### How to complete this task
Present each line of the entries below that holds the word "screenshot".

### Data provided
+ + + +

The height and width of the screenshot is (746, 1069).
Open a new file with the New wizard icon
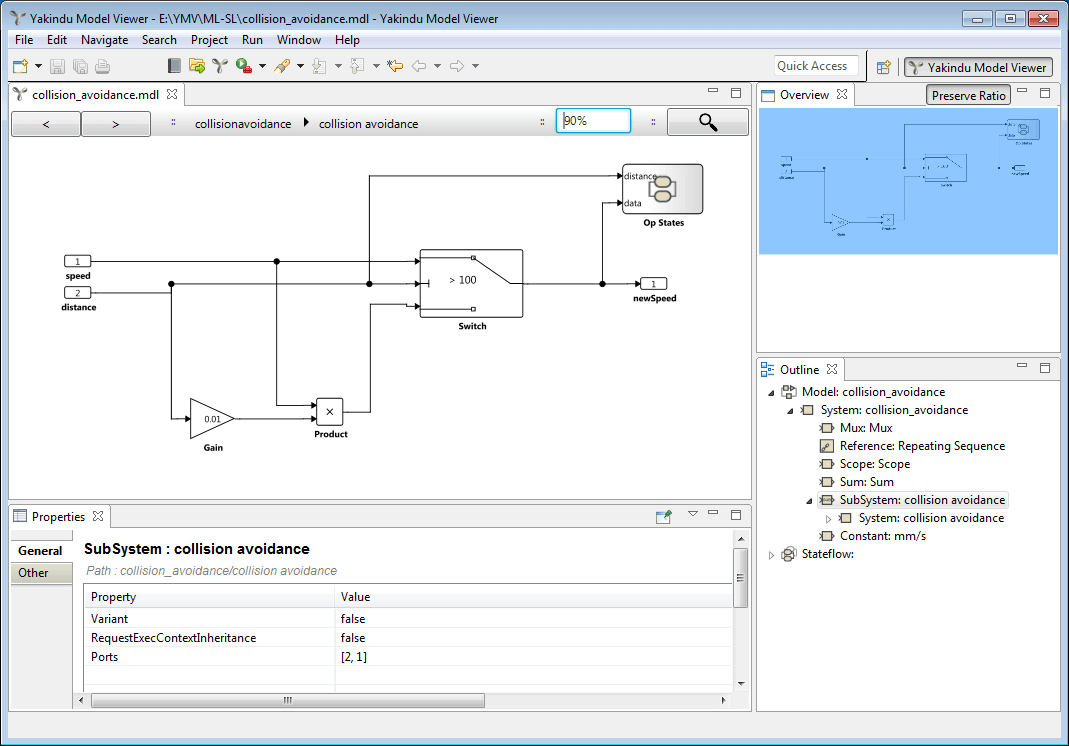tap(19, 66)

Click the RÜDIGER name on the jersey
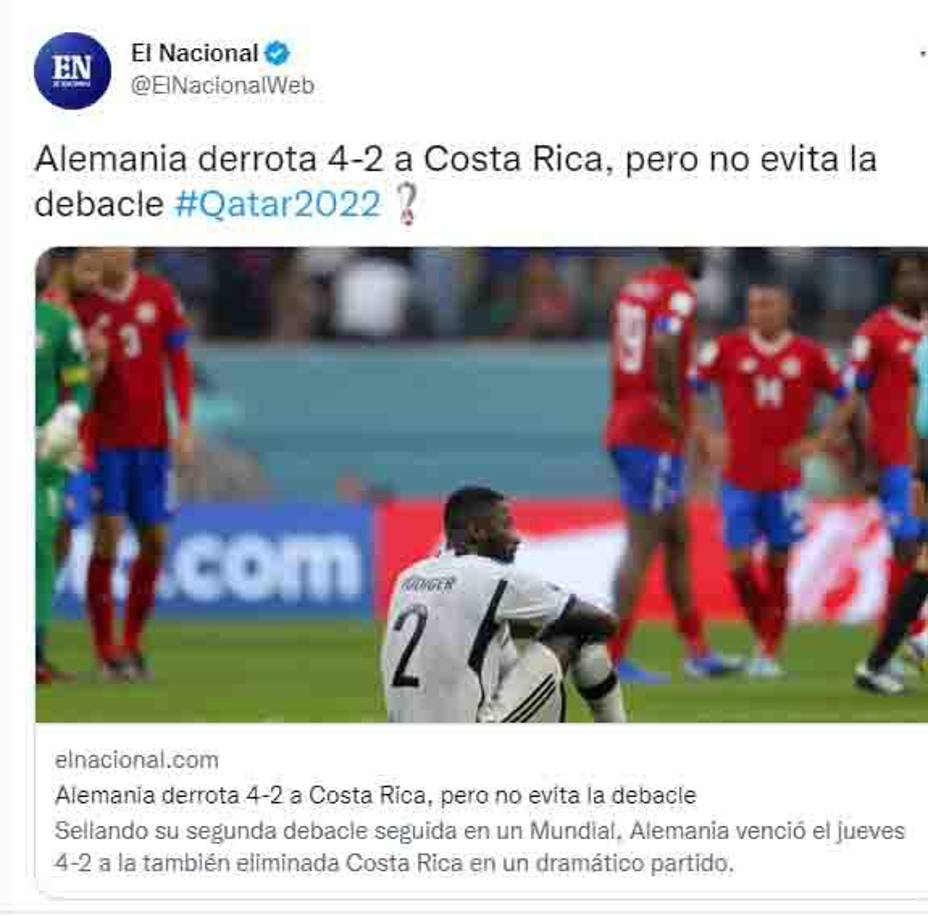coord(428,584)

+ + + +

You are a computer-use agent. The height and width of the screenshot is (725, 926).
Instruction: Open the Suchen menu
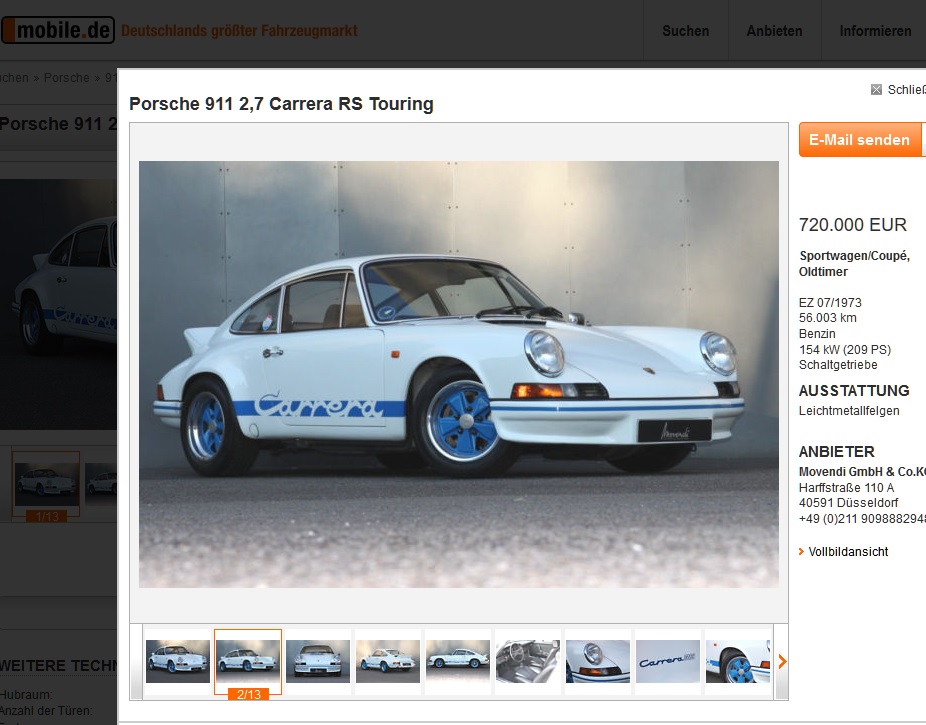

+ + + +

### Solution
The height and width of the screenshot is (746, 1069).
You are a computer-use agent. The height and width of the screenshot is (725, 926).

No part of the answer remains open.